(Excerpts from a dataset)
========

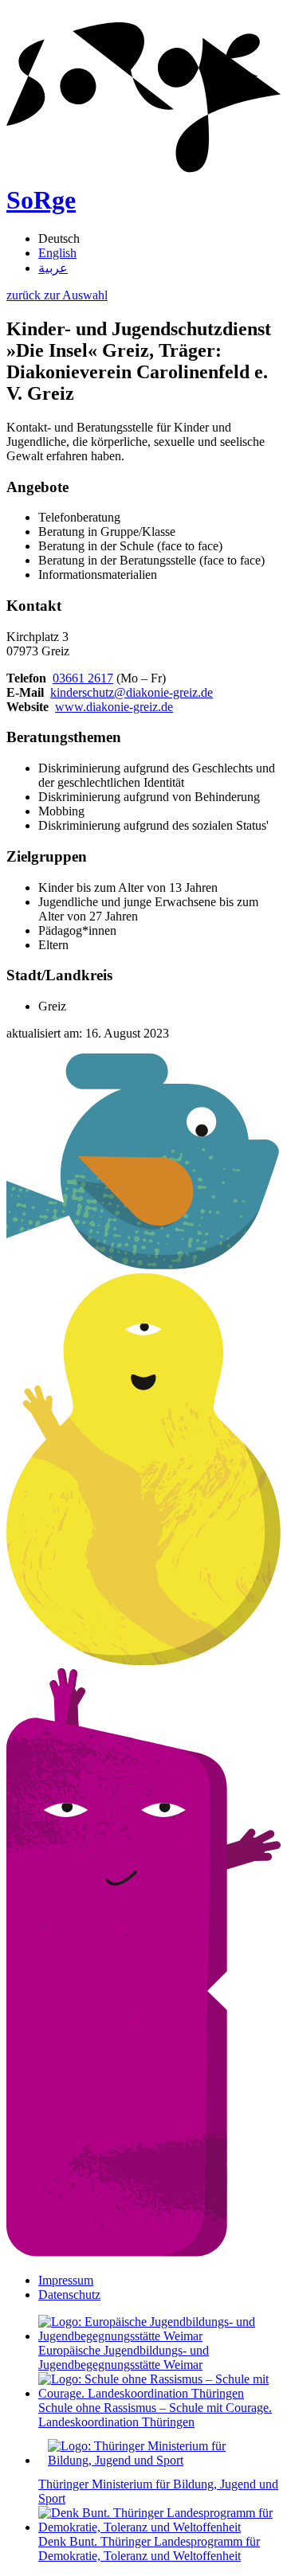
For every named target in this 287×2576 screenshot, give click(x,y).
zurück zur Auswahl (57, 295)
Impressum (65, 2280)
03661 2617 (83, 678)
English (57, 253)
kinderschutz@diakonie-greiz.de (131, 692)
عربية (53, 268)
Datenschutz (69, 2294)
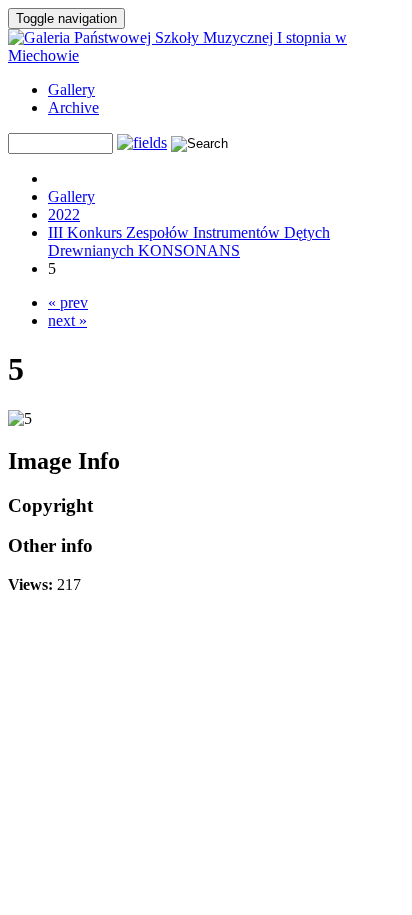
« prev (68, 302)
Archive (73, 107)
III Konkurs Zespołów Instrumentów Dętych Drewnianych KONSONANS (189, 241)
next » (67, 320)
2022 (64, 214)
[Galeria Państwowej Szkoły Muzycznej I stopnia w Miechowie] (206, 55)
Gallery (71, 89)
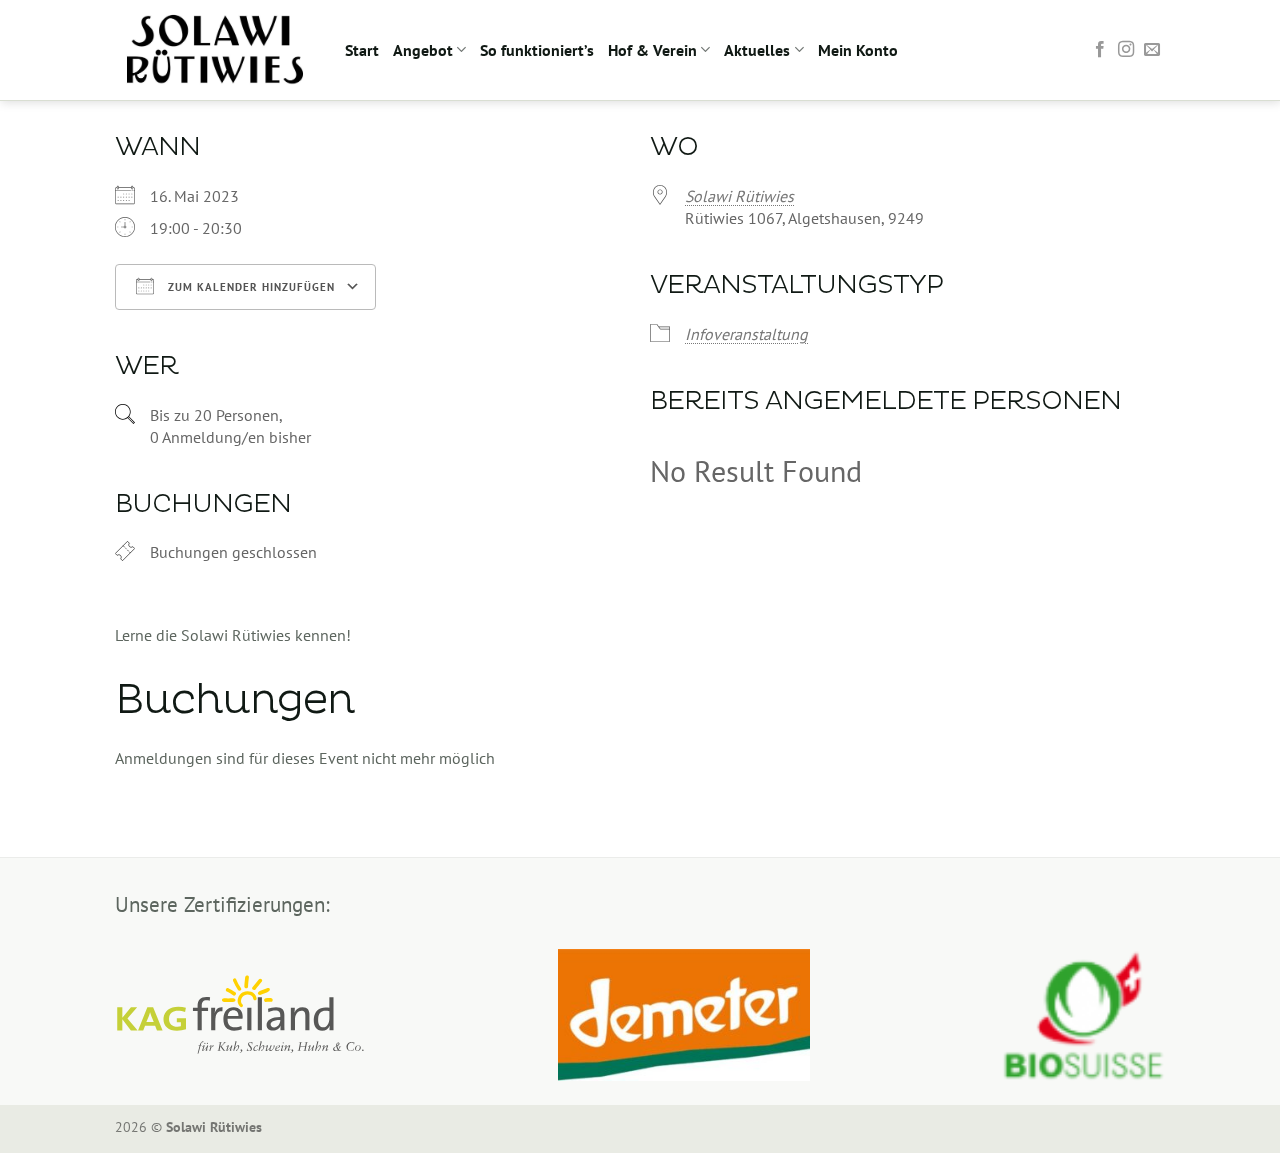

========

### GOAL OF THE EXERCISE
Could you copy every record exactly, without the pictures?

### RESPONSE TO THIS TASK
For every named target in this 287×2576 screenshot, give click(x,y).
zurück zur Auswahl (57, 295)
Impressum (65, 2280)
03661 2617 (83, 678)
English (57, 253)
kinderschutz@diakonie-greiz.de (131, 692)
عربية (53, 268)
Datenschutz (69, 2294)
« prev (68, 302)
Archive (73, 107)
III Konkurs Zespołów Instrumentów Dętych Drewnianych KONSONANS (189, 241)
next » (67, 320)
2022 (64, 214)
[Galeria Państwowej Szkoły Muzycznej I stopnia w Miechowie] (206, 55)
Gallery (71, 89)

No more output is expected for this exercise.